IRS Audits in 2020 Were Down Overall, But Millionaires Weren’t As Fortunate
An IRS audit isn’t fun, even if you literally have receipts. It’s tedious and may lead to the payment of back taxes, a fine or, in extreme cases, prison time. For many years, the IRS didn’t consider income when selecting returns to audit. As there are far more middle-class folks than rich ones, the middle class were more likely to be audited.
MarketWatch reports that the number of audits and amount of back taxes recovered declined in 2020. The IRS conducted 509,917 audits last fiscal year and billed for $12.9 billion in back taxes. This is down from over 771,000 in 2019 and 1.5 million in 2010.
Although there were fewer audits overall, 10,890 of those audits were of people who reported $1 million or more in income. This represents 2.14% of all audits. Only 1% of Americans reported adjusted gross income over $540,009, so these taxpayers were disproportionately targeted. In 2018, only 889 of those with an income above $1 million were audited.

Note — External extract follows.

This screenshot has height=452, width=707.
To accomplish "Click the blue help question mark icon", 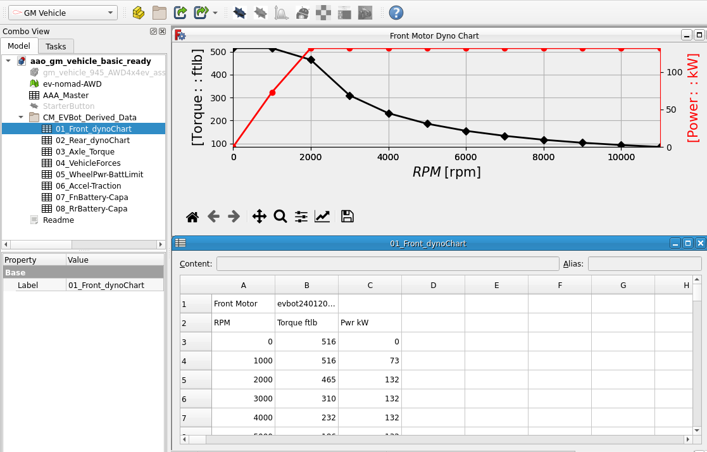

Some of this reflects a shrinking IRS, which has 20% fewer staff members than it had in 2010. It also reflects a shift in thinking by the current presidential administration. By targeting those who have more income, the thought is that additional revenue can be recovered to chip at the federal deficit.
While middle-class taxpayers can breathe a little easier, the rich cannot. Pro tip: the IRS examiners have already heard the excuse that tax records were destroyed in a basement flood. Keep your receipts, as you may need them.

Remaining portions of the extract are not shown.